Recent applications in three-dimensional (3-D) presentation of information has emphasized the use of field-sequential stereoscopic CRT displays. The usefulness of stereopsis to present depth information has been studied in terms of performance measures such as search time, search accuracy, and subjective image quality ratings. Few, if any, studies have been conducted to investigate the influence of stereopsis upon cognitive workload.
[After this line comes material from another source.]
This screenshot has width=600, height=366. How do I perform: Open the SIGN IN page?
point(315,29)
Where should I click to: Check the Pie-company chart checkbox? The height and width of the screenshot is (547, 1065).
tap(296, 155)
This dissertation is a description of two experiments using 3-D images presented on a Tektronix SGS 620 field-sequential stereoscopic CRT. Comparisons were made between presentations incorporating monocular cues only (2 1/2-D) and scenes containing monocular cues plus retinal disparity (3-D). In the first experiment, 11 participants were required to make inter-elements distance judgments under conditions of varying perspective angle, scene complexity, and depth cues while performing an interval production task. Accuracy was found to be significantly enhanced by the addition of retinal disparity as well as by decreases in the complexity of the presented scene. Cognitive workload increased significantly with increases in scene complexity, but no significant difference in workload was found between the stereoscopic and non-stereoscopic presentation formats.

The second experiment investigated the effects of stereopsis on target identification under varying conditions of background complexity, target coding schemes, number of elements, signal-to-noise ratio, and depth cues. Accuracy measures, response time, and workload ratings were degraded by increases in scene background complexity, signal:noise ratio, and number of elements. Target coding methods which incorporated color were found to be significantly better than those in which targets were identified by shape only. No significant difference was found between 2 1/2-D and 3-D presentation for any of the dependent measures.

The results indicate that retinal disparity it most appropriate for tasks, such as determination of object location in depth, in which the additional information provided by the depth cue is directly related to the task. Retinal disparity provides the most benefit for depth judgment tasks involving highly complex scenes. In cases of very simple tasks or simple scenes, the addition of retinal disparity is contra-indicated.